Raw data START

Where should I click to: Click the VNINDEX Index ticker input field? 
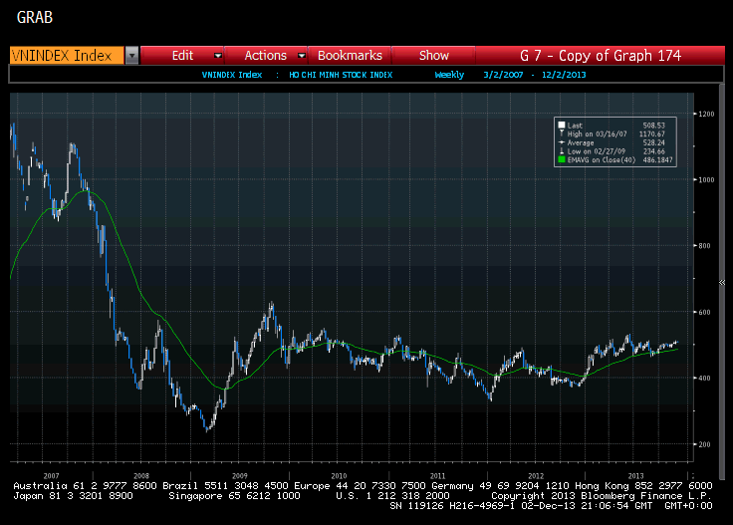[67, 56]
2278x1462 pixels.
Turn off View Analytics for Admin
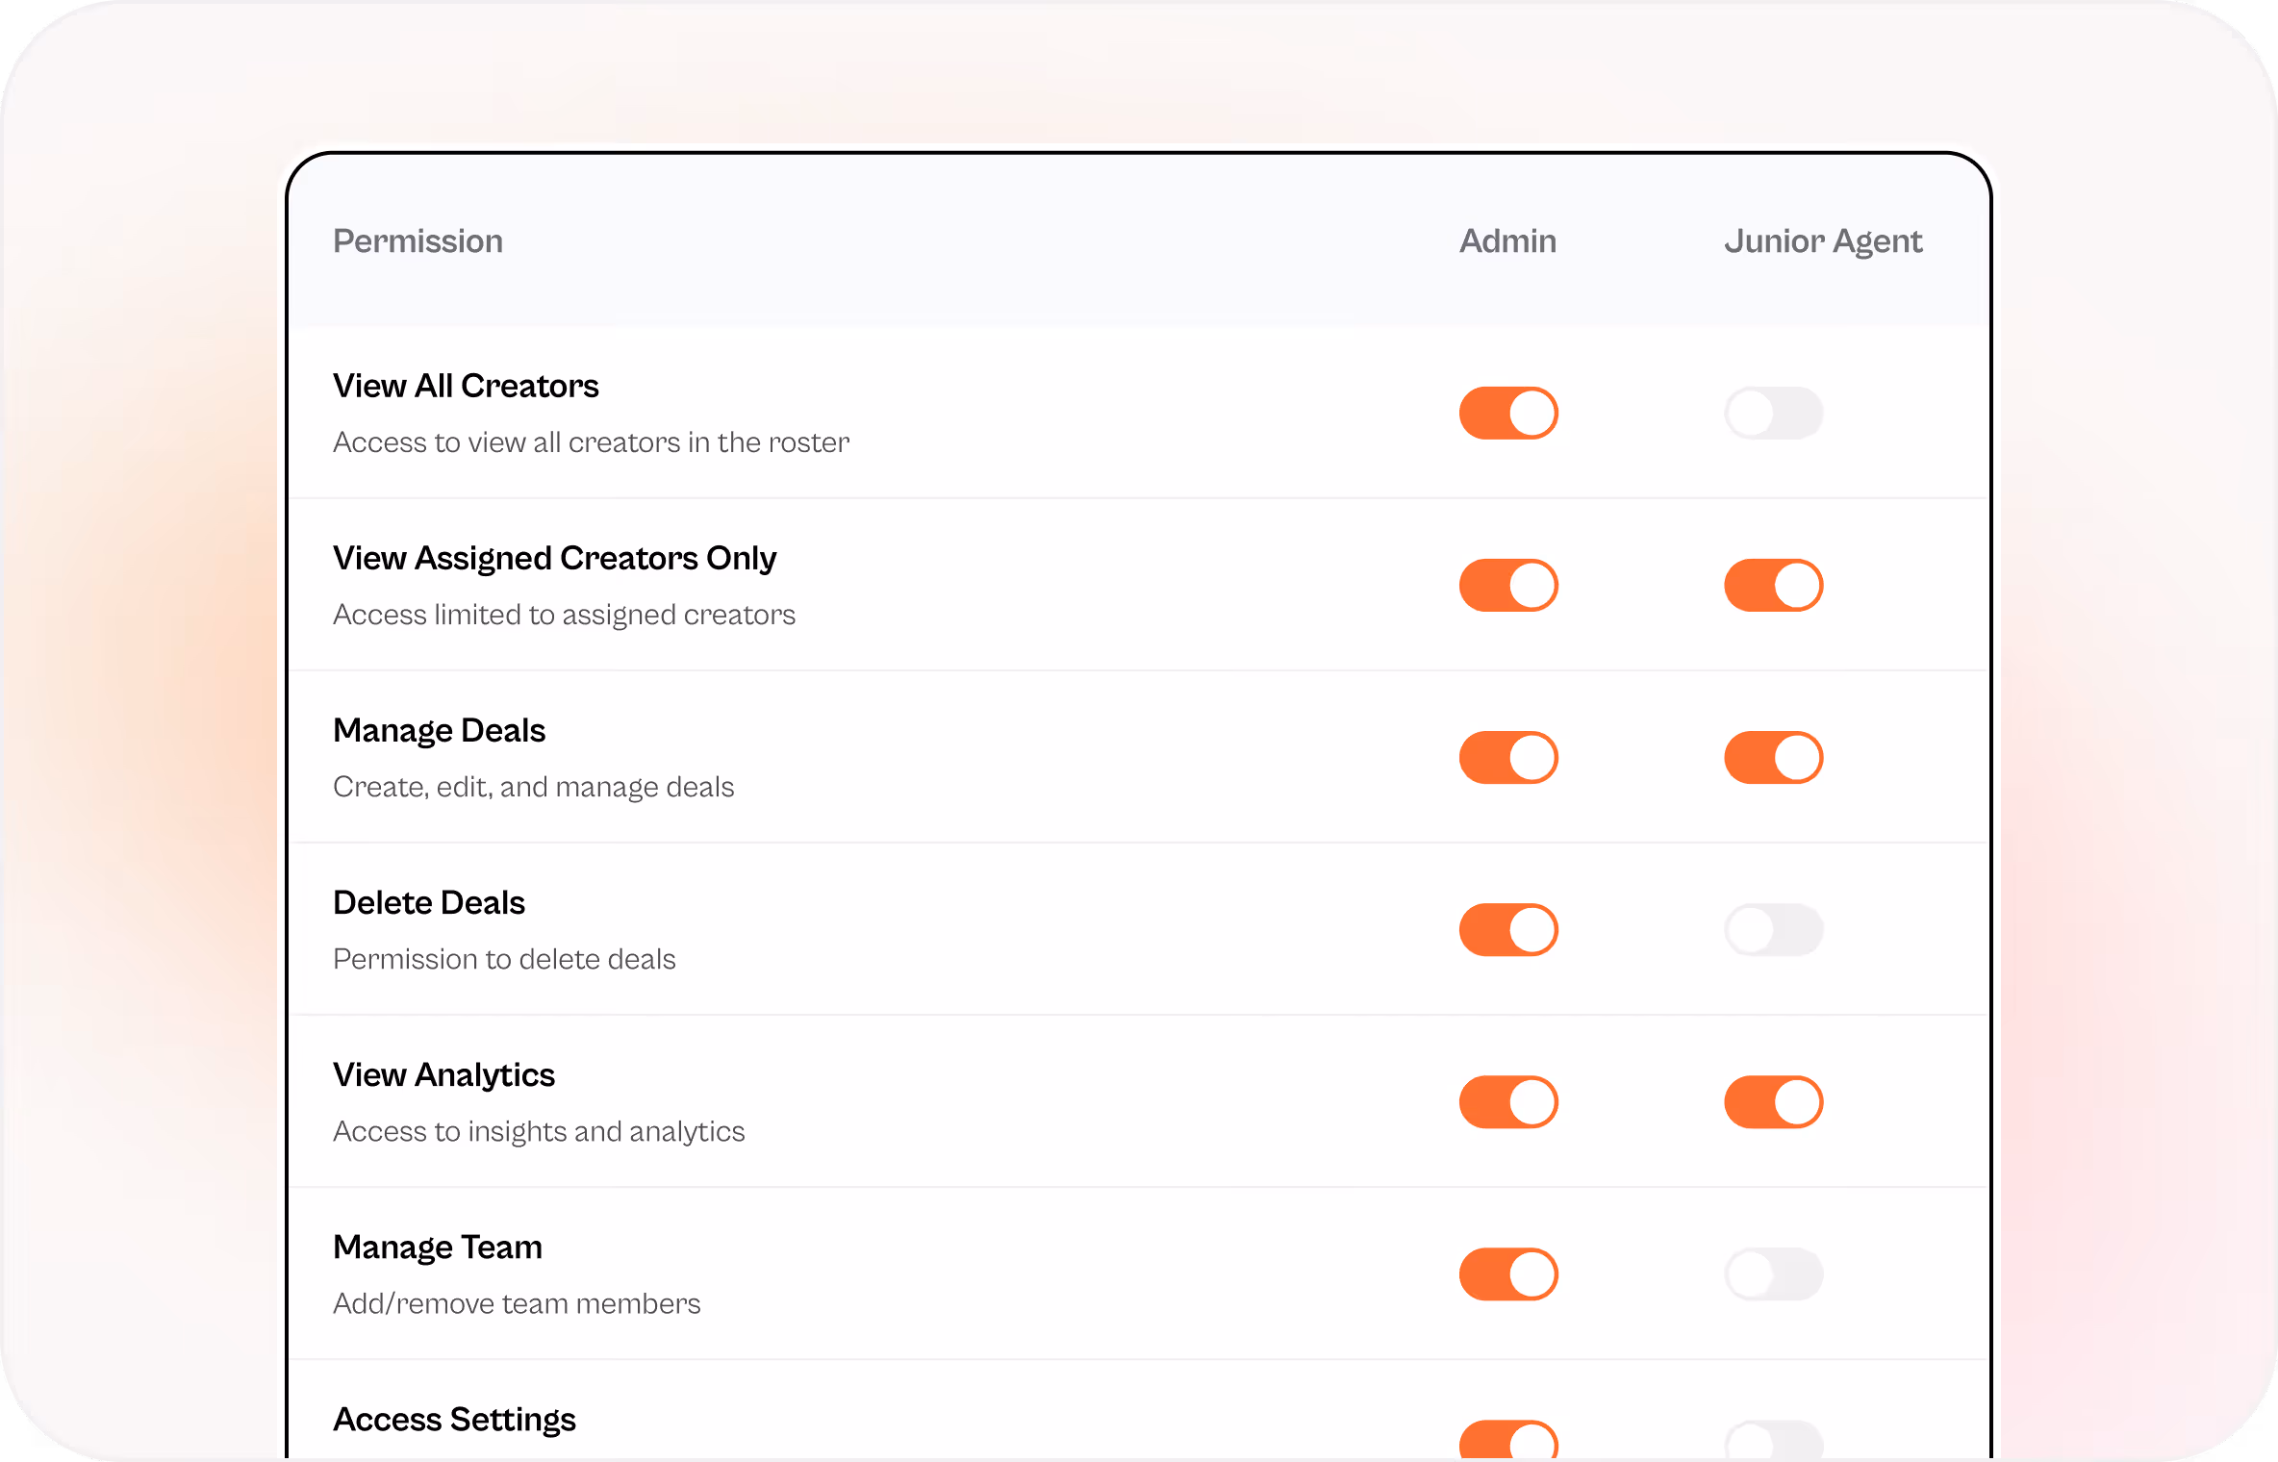[1508, 1101]
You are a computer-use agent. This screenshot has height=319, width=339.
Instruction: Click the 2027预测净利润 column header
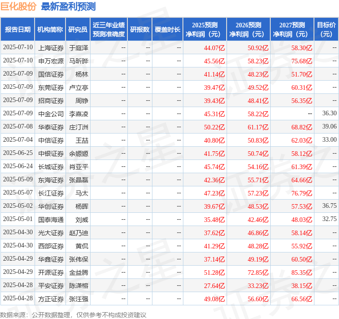(x=292, y=30)
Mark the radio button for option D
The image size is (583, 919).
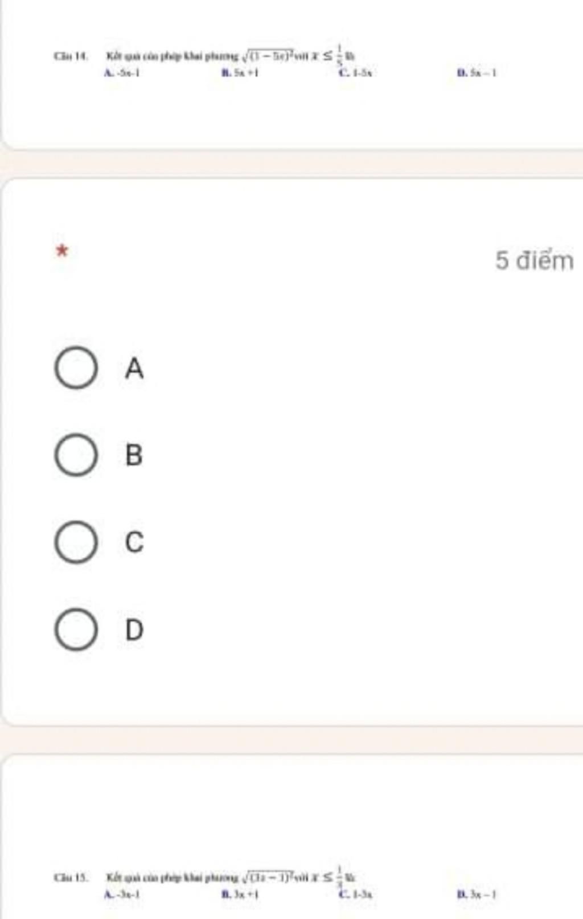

Raw data END

Please retype, exactly and with the pictures left out, the lines from the line containing "Instruction: Click the" through the last line of the records above.

Solution to this task:
Instruction: Click the 2027预测净利润 column header
(x=292, y=30)
Mark the radio button for option D
The image size is (583, 919).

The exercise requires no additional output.